The six terms of a G. P is 20 and the 12th term is 160. Find the common ratio and first term
To find the common ratio and first term of a geometric progression (G.P.), we can use the formulas:
For the nth term of a G.P.:
\[a_n = a_1 \cdot r^{(n-1)}\]
(Note: \(a_n\) represents the nth term, \(a_1\) represents the first term, and \(r\) represents the common ratio)
We are given that the 6th term (\(a_6\)) is equal to 20, so we can substitute those values into the formula:
\[20 = a_1 \cdot r^{(6-1)}\]
Simplifying the exponent:
\[20 = a_1 \cdot r^5 \quad (Equation 1)\]
We are also given that the 12th term (\(a_{12}\)) is equal to 160, so we can substitute those values into the formula:
\[160 = a_1 \cdot r^{(12-1)}\]
Simplifying the exponent:
\[160 = a_1 \cdot r^{11} \quad (Equation 2)\]
Now we have a system of two equations (Equation 1 and Equation 2) with two unknowns (\(a_1\) and \(r\)).

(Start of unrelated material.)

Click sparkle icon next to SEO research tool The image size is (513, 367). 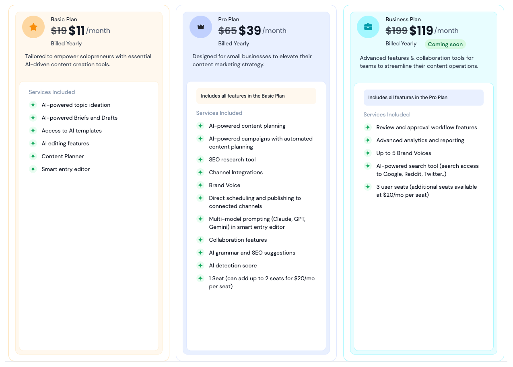pyautogui.click(x=200, y=159)
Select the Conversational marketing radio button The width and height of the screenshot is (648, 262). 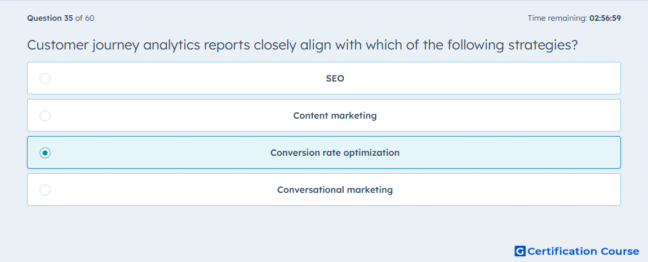[x=45, y=190]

To solve this system, we can divide Equation 2 by Equation 1:
\[\frac{160}{20} = \frac{a_1 \cdot r^{11}}{a_1 \cdot r^5}\]
Simplifying:
\[8 = r^6\]
To find the value of \(r\), we can take the 6th root of both sides:
\[\sqrt[6]{8} = r\]
\[r = 2\]
Now that we have the value of \(r\), we can substitute it into Equation 1 to find the value of \(a_1\):
\[20 = a_1 \cdot 2^5\]
Simplifying:
\[20 = 32a_1\]
Dividing both sides by 32:
\[\frac{20}{32} = a_1\]
\[a_1 = \frac{5}{8}\]
Therefore, the common ratio (\(r\)) is 2, and the first term (\(a_1\)) is \(\frac{5}{8}\).
To find the common ratio and first term of a geometric progression (G.P.), we can use the formula:
\[a_n = a_1 \cdot r^{(n-1)}\]
where:
- \(a_n\) is the \(n\)th term of the G.P.
- \(a_1\) is the first term of the G.P.
- \(r\) is the common ratio.
- \(n\) is the position of the term in the G.P.
Given that the 6th term is 20 and the 12th term is 160, we can set up two equations using the formula.
Equation 1 (using the 6th term):
\[20 = a_1 \cdot r^{(6-1)}\]
Equation 2 (using the 12th term):
\[160 = a_1 \cdot r^{(12-1)}\]
Now we have a system of two equations with two unknowns (the first term, \(a_1\), and the common ratio, \(r\)).
To solve these equations, we can first simplify them:
Equation 1:
\[20 = a_1 \cdot r^5\]
Equation 2:
\[160 = a_1 \cdot r^{11}\]
Next, divide Equation 2 by Equation 1:
\[\frac{160}{20} = \frac{a_1 \cdot r^{11}}{a_1 \cdot r^5}\]
Simplifying, we get:
\[8 = r^6\]
Now, take the 6th root of both sides to isolate \(r\):
\[\sqrt[6]{8} = \sqrt[6]{r^6}\]
Simplifying further, we have:
\[2 = r\]
Therefore, the common ratio (\(r\)) is 2.
To find the first term (\(a_1\)), we can substitute the value of \(r\) into one of the original equations. Let's use Equation 1:
\[20 = a_1 \cdot 2^5\]
Simplifying further:
\[20 = a_1 \cdot 32\]
Now, divide both sides by 32 to solve for \(a_1\):
\[\frac{20}{32} = \frac{a_1 \cdot 32}{32}\]
Simplifying:
\[\frac{5}{8} = a_1\]
Therefore, the first term (\(a_1\)) is \(5/8\).